How to Setup VR and 360° Video Playback
VR & 360° Video and Adaptive Bitrate StreamingLink Icon
From encoding to playback, Bitmovin’s adaptive video streaming service enables you to create an immersive experience, which adds significant value to your video streaming application.
Since Google introduced Cardboard, which enabled an immersive experience for everyone, news articles and announcements pertaining to VR and 360° video have increased sharply. Today, nearly every major player in the video streaming industry has made its first steps into the VR arena. It’s highly likely that VR will soon find its way in our daily life, along with devices like Samsung Gear VR and Oculus Rift.
Although gaming and entertainment are what comes to most people’s minds when discussing VR, use cases extend far beyond this segment. Completely different scenarios, such as virtual workspaces or illustrations in context of engineering and manufacturing, are within reach in the very near future. However, all of these applications do share one big difficulty – the need do get huge amounts of data to display the video. Usually VR or immersive video scenarios provide a full 360° reflection of the real (or an artificial) world, which needs incomparable higher resolutions in contrast to traditional video, if the same quality level is to be maintained. If one thinks of progressive download, or traditional – non adaptive – video streaming, in this context, very high bandwidth connections will be needed to ensure low startup delay and no buffering.
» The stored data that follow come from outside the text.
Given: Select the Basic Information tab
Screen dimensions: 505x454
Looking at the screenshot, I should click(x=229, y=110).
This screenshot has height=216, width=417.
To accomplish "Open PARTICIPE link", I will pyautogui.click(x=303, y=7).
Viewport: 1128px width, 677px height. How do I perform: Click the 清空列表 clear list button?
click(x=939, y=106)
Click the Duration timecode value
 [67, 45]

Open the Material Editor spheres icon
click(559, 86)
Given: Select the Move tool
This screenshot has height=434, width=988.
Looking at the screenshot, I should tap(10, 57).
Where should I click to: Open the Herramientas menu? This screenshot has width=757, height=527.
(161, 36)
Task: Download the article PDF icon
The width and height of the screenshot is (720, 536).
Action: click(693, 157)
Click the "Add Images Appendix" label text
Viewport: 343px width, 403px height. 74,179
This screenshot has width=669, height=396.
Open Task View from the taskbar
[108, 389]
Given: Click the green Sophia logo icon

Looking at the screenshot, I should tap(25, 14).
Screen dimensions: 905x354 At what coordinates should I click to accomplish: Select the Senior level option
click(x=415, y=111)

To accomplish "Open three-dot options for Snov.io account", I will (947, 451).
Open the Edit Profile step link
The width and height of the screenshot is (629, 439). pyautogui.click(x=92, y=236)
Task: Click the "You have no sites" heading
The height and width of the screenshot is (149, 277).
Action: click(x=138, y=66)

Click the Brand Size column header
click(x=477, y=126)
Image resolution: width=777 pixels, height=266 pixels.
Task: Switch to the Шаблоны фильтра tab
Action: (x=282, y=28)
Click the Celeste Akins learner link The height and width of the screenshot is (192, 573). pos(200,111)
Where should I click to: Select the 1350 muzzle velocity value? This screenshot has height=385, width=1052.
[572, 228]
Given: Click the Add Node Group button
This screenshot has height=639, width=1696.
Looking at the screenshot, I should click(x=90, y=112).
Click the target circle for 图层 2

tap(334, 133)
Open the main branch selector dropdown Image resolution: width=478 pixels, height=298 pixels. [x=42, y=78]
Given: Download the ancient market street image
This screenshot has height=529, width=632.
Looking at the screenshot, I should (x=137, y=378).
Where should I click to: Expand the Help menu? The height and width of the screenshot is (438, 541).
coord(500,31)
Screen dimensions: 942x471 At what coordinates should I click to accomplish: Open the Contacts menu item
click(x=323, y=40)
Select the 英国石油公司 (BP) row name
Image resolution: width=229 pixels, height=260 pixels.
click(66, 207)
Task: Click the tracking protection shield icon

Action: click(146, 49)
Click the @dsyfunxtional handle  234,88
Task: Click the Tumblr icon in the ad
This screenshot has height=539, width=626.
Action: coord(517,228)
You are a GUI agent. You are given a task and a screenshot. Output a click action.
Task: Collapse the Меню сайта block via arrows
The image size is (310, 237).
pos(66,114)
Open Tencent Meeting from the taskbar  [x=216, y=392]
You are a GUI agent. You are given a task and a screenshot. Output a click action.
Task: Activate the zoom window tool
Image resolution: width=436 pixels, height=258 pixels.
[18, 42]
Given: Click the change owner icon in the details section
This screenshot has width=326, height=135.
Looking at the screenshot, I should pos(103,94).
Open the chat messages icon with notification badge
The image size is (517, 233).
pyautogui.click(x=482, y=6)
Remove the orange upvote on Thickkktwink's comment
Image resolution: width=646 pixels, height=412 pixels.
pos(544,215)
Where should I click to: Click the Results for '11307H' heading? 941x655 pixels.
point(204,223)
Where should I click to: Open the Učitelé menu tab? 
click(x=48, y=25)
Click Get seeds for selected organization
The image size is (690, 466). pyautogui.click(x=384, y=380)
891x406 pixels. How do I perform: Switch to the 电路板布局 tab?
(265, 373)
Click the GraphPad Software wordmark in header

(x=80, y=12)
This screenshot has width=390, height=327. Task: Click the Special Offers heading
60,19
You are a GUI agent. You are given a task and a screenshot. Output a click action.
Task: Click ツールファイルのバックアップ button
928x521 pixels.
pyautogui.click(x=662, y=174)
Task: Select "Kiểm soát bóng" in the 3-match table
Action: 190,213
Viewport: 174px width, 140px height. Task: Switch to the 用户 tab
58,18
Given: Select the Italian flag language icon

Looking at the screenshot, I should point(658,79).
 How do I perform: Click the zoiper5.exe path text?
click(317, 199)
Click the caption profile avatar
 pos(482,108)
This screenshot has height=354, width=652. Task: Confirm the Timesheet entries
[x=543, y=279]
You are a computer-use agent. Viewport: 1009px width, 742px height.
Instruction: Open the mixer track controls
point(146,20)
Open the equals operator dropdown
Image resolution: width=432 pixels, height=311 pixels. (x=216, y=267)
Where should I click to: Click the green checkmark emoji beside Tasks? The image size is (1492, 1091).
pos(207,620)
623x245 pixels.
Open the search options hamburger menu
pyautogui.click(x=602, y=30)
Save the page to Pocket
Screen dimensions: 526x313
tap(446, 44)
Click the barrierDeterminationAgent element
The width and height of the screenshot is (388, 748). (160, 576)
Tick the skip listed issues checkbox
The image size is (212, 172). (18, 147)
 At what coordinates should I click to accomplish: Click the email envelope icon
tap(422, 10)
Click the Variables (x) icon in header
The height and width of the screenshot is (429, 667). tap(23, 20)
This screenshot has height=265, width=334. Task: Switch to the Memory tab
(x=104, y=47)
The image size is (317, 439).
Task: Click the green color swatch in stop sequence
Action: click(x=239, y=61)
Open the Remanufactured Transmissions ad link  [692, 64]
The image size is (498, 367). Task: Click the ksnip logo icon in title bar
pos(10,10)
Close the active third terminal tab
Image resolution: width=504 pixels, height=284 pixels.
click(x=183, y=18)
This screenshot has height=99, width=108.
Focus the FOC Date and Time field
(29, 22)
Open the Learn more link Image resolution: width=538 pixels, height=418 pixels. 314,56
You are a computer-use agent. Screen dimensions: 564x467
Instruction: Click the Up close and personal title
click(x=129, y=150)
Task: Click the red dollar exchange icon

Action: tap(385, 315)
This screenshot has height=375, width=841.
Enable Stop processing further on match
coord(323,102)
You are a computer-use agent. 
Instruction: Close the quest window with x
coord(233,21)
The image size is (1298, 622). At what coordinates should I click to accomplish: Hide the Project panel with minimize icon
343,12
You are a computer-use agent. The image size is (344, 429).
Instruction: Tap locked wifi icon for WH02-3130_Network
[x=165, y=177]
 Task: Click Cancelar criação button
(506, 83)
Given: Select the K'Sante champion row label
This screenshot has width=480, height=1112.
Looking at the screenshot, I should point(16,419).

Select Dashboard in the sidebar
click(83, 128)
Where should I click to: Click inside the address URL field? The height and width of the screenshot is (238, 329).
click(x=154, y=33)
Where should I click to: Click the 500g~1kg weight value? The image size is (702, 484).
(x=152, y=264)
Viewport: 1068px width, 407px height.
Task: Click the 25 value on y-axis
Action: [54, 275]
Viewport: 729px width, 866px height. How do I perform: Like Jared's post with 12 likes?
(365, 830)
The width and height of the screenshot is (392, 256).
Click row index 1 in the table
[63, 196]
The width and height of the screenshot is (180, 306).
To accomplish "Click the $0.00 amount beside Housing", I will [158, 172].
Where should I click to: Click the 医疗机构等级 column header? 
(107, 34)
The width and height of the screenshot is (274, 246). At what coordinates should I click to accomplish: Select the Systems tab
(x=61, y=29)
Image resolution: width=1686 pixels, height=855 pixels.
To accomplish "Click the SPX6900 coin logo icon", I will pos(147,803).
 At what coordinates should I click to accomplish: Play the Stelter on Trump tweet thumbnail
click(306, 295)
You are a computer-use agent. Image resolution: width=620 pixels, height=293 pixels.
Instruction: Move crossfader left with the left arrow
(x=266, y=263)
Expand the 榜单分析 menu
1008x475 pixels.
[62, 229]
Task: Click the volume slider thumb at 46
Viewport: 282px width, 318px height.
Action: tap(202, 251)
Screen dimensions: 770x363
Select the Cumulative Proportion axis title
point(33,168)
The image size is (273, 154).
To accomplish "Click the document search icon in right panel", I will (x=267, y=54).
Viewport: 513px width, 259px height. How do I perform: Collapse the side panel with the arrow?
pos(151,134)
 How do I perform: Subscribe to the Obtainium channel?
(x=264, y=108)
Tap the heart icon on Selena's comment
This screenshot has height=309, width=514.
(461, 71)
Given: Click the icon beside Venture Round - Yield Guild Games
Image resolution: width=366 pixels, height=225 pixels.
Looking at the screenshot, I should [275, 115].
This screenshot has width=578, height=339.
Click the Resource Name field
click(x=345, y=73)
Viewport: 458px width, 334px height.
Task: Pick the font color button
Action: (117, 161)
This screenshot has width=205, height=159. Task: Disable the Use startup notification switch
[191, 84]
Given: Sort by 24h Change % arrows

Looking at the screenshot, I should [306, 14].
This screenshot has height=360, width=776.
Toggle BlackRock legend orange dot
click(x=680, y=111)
To overcome this issue and ensure highest video quality, with minimal startup time and no buffering, adaptive streaming technologies like MPEG-DASH are a perfect fit, and enable seamless streaming of VR and 360° content. This video streaming technique allows the video player on the client device to dynamically adapt the video bitrate (quality) to the bandwidth situation of the user. Thus, the video starts faster, buffering during the streaming session is prevented, and a higher quality viewing experience is delivered.
The upcoming paragraphs are a step-by-step guide for how to embed VR and 360° video in your application, using Bitmovin’s adaptive streaming service.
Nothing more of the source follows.